A guerra na Ucrânia entrou em uma fase que exige uma mudança na escala com que analisamos o conflito. Um mapa da linha de frente continua sendo indispensável, mas já não é suficiente. Enquanto a Rússia mantém a pressão sobre Donetsk, Zaporizhzhia, Kharkov e Dnipropetrovsk, a Ucrânia intensifica seus ataques cada vez mais profundamente em território russo; as indústrias ocidentais aceleram a integração de drones, inteligência artificial, robótica e software; e a Rússia e a China aprofundam corredores econômicos que se estendem até o Ártico.
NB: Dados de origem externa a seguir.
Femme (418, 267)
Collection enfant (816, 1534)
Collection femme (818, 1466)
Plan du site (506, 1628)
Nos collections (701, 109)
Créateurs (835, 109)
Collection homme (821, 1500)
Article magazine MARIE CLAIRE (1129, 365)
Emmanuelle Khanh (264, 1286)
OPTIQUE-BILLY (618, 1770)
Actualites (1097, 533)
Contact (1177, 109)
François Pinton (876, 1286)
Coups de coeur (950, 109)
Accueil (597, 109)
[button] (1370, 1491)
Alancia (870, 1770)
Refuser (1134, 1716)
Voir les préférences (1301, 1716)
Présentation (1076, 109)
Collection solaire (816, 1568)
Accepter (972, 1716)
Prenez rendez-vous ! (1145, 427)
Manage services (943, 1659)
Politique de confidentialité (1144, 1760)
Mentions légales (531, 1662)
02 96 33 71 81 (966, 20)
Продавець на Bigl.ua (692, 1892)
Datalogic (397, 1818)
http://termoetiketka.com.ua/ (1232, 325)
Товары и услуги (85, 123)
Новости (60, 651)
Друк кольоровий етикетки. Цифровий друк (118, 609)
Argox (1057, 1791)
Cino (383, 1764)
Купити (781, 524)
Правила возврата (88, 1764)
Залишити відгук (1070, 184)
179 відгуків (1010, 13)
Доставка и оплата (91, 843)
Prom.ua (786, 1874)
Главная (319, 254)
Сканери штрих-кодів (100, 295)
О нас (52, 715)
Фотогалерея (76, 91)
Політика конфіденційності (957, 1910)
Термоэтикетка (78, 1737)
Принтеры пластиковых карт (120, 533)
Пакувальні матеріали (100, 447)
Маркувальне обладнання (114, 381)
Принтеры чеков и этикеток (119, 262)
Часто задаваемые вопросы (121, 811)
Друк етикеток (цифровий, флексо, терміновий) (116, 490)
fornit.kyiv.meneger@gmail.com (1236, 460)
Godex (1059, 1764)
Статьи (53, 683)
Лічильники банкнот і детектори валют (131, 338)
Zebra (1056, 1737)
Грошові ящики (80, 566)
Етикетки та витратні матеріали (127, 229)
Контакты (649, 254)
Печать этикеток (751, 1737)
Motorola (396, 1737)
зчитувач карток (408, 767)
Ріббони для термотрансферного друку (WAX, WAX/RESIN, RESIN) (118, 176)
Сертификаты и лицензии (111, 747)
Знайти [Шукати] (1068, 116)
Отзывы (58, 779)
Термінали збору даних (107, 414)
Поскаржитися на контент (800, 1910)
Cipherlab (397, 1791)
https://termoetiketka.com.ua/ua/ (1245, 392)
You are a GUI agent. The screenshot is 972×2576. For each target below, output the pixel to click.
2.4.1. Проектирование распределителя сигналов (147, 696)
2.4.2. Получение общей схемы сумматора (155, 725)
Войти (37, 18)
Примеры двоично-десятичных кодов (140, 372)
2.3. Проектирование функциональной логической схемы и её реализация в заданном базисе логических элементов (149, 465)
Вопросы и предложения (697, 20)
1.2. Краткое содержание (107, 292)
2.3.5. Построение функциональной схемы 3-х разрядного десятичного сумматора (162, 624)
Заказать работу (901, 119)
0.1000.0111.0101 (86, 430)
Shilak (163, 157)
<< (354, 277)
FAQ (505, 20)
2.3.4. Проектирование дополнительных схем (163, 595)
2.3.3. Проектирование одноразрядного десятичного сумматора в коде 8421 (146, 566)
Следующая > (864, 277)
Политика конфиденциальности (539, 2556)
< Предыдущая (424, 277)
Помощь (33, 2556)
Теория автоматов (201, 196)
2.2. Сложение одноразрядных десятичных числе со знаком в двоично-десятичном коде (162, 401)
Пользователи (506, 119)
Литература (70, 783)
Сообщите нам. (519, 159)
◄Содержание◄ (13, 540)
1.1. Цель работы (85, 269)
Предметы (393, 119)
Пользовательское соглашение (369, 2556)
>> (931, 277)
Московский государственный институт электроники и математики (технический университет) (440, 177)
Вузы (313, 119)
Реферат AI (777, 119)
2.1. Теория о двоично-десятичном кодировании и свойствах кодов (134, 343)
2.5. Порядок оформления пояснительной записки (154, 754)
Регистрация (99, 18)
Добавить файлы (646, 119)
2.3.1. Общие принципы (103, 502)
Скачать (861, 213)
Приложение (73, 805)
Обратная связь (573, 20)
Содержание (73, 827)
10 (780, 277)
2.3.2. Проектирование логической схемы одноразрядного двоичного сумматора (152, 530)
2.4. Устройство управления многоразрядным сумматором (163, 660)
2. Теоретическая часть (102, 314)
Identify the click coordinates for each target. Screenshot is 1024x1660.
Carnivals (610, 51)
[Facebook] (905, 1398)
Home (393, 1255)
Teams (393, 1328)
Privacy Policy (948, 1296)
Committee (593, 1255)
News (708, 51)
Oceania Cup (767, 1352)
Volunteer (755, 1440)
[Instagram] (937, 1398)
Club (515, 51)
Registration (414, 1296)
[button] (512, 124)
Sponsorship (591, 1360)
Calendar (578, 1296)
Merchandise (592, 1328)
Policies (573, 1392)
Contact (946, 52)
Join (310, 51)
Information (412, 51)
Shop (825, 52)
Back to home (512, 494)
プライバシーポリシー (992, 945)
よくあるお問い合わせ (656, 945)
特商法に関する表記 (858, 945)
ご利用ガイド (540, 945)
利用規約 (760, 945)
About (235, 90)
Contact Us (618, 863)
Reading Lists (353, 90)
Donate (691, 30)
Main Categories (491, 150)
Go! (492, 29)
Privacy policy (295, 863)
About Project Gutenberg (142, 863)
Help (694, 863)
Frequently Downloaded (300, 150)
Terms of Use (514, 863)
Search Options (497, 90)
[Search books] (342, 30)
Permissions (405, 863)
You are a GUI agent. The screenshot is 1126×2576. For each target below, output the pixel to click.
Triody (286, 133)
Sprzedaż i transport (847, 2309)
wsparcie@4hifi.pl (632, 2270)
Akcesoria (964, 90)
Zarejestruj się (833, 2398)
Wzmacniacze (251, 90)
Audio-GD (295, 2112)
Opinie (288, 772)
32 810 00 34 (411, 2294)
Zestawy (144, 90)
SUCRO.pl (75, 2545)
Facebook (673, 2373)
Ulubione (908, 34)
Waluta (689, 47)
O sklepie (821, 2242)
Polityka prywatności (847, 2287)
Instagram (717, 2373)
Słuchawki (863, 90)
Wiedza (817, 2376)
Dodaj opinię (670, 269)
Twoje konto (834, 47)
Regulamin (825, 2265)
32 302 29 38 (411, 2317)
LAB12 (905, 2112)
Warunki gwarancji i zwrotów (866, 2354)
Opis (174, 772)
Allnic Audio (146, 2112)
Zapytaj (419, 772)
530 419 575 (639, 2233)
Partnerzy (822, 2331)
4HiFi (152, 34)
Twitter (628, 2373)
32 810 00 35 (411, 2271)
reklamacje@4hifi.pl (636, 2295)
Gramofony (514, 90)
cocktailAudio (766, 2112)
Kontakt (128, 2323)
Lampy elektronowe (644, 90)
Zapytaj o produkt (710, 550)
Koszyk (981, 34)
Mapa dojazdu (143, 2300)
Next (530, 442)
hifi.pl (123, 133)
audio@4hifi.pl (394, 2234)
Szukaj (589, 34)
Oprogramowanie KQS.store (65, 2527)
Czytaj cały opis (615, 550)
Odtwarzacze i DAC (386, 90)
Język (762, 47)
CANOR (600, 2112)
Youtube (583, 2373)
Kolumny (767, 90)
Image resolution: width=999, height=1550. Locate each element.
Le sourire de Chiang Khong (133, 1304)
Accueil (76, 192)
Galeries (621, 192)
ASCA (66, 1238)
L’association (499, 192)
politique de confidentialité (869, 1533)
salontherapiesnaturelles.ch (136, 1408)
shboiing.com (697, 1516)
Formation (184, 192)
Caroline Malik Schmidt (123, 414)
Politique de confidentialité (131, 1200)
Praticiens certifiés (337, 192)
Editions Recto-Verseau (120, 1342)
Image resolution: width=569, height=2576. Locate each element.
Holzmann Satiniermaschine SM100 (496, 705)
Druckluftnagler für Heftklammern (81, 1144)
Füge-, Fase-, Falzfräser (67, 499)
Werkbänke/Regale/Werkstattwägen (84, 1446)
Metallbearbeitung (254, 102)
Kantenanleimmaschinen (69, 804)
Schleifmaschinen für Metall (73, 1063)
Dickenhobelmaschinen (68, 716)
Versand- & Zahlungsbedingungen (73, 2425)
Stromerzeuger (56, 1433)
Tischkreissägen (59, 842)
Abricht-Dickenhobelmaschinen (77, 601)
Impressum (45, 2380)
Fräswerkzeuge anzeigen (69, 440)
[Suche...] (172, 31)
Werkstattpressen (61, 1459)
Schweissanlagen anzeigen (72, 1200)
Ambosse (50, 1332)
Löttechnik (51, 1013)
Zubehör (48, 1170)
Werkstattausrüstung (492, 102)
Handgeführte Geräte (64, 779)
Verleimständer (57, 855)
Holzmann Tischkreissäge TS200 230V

A guerra continua sendo travada nas trincheiras, mas suas ferramentas e efeitos vão muito além delas.

Relatórios divulgados pelo Ministério da Defesa da Rússia descrevem uma pressão distribuída por uma frente extraordinariamente vasta – estendendo-se de Sumy e Kharkov até Kherson, e abrangendo Sloviansk, Kramatorsk, Donetsk, Dnipropetrovsk e Zaporizhzhia. Nos últimos dias, Moscou reivindicou a tomada de novas localidades, incluindo Vodyanske. Como ocorre com qualquer relatório de uma parte beligerante, os números relativos a baixas e ganhos territoriais devem ser tratados com cautela. No entanto, esses comunicados revelam a natureza da campanha: pressão cumulativa, uso intensivo de drones, guerra eletrônica, fogo de contrabateria e ataques à infraestrutura de apoio ao Exército ucraniano.

Lentidão e Estagnação

Não estamos testemunhando um grande avanço operacional clássico (como observamos diversas vezes). A guerra progride por meio de infiltrações de infantaria em pequena escala, envolvendo grupos de três ou quatro soldados, da tomada de posições e do acúmulo de vantagens locais. Contudo, seria um erro confundir lentidão com estagnação. A Rússia tenta forçar a Ucrânia a dispersar seu efetivo, munições, defesas aéreas e reservas ao longo de uma frente de mais de mil quilômetros, visando que a soma de pequenos sucessos táticos resulte, eventualmente, em um efeito operacional significativo.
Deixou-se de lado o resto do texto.